FIG. 1 is a schematic block diagram of a subsystem in this invention for processing information in successive blocks in a display memory to recover the successive pixels in such blocks;

FIG. 2 is a schematic block diagram showing in additional detail certain features of the sub-system shown in FIG. 1;

FIG. 3 is a schematic block diagram of a subsystem in this invention for processing the information in each of the successive pixels to recover the fields in such pixel, to expand the number of bits in each field to a universal number such as eight (8) and to process the information in the expanded fields to display the information in such pixel on video screen;

FIGS. 4A-4C are schematic pictorial representations of different formats of pixels in a block to indicate the universality of the system of this invention in processing different pixel formats in a display memory;

FIG. 5 is a schematic pictorial representation of one (1) format of the different fields in each pixel;

FIG. 6 is a schematic block diagram of a subsystem in this invention for expanding the number of bits in each field to a universal number of bits such as eight (8), regardless of the number of bits in such field, when the number of bits is less than, or equal to, eight (8);

FIG. 7 is a schematic pictorial representation showing how the number of bits in each field are expanded to eight (8) by the sub-system shown in FIG. 7 without significantly affecting the accuracy of the indications in such field; and

FIG. 8 is a chart showing examples of different expansions of the binary bits in a field and showing the values of the binary bits in the field before and after the expansion and further showing the relative differences between the values in such field before and after such expansion.

In one embodiment of the invention, a system is provided for separating bits output by a display memory 10 (FIG. 1). The display memory stores a plurality of blocks, each block presented to the system of this invention in a wide parallel bus. Such separation is performed regardless of the number of bits in each block, each pixel and each field. The information in the different fields in each pixel is then used to produce an image at an individual position on a video screen 12 in FIG. 3. The separation of the bits of information in the blocks from the display memory 10 into the successive pixels in each block and the successive fields in each pixel is in accordance with information programmed into a microprocessor 14 in FIGS. 2 and 3. The system included in this invention may be provided on an integrated circuit chip and the microprocessor 14 and the display memory 10 may be external to the chip.
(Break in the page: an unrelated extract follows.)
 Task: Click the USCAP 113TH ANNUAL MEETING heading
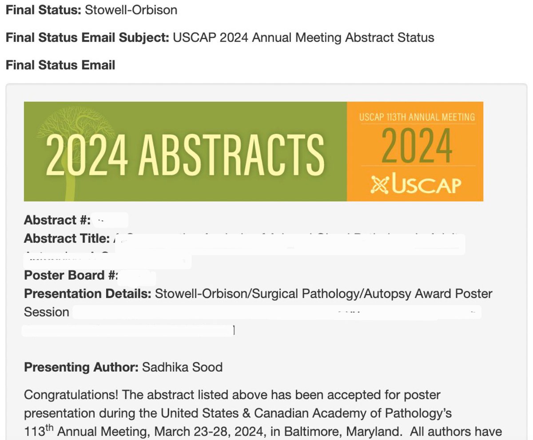[417, 117]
The microprocessor 14 is programmed to indicate the start position of each block of information bits in the display memory 10. This information is introduced by the microprocessor 14 through a MPU port 15 to a plurality of registers which store the information. The microprocessor 14 stores the start position of the block in a register 26 and the width of each pixel in a register 28. The microprocessor 14 also stores information in a register 34 to indicate whether the most significant bit in the block occurs at the beginning or end of the block. This indicates whether the pixels in the block are displayed in an ascending order, or a descending order, of binary significance of the block. The microprocessor 34 further stores in a register 30 the multiplex rate at which pixels are separated from each block. This indicates the number of pixels contained in the block.
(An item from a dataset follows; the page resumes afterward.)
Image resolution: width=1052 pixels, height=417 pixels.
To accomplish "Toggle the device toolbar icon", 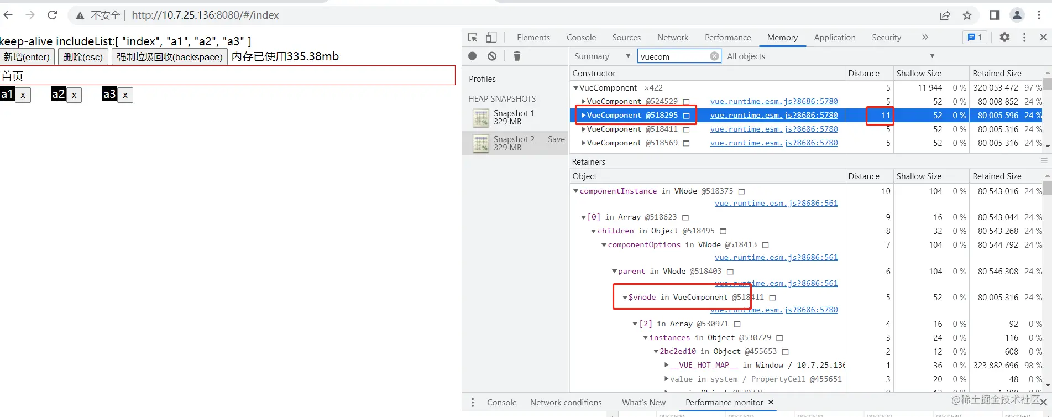I will coord(491,38).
The bits in the display memory are separated in parallel form into separate blocks which are stored in an input buffer 23. As will be appreciated, the bits in the buffer 23 may represent a multiple number of pixels. The bits in the input buffer 23 may then be introduced to a multiplexer 24 which sequentially loads each pixel in the block into the single pixel buffer 25. The separation of the pixels in the block is under the control of control logic 32 which indicates the start position of the block and the width of each successive pixel in the block. The control logic 32 is also controlled by the indications in the registers 26, 28 and 34 which are programmed by the microprocessor 14.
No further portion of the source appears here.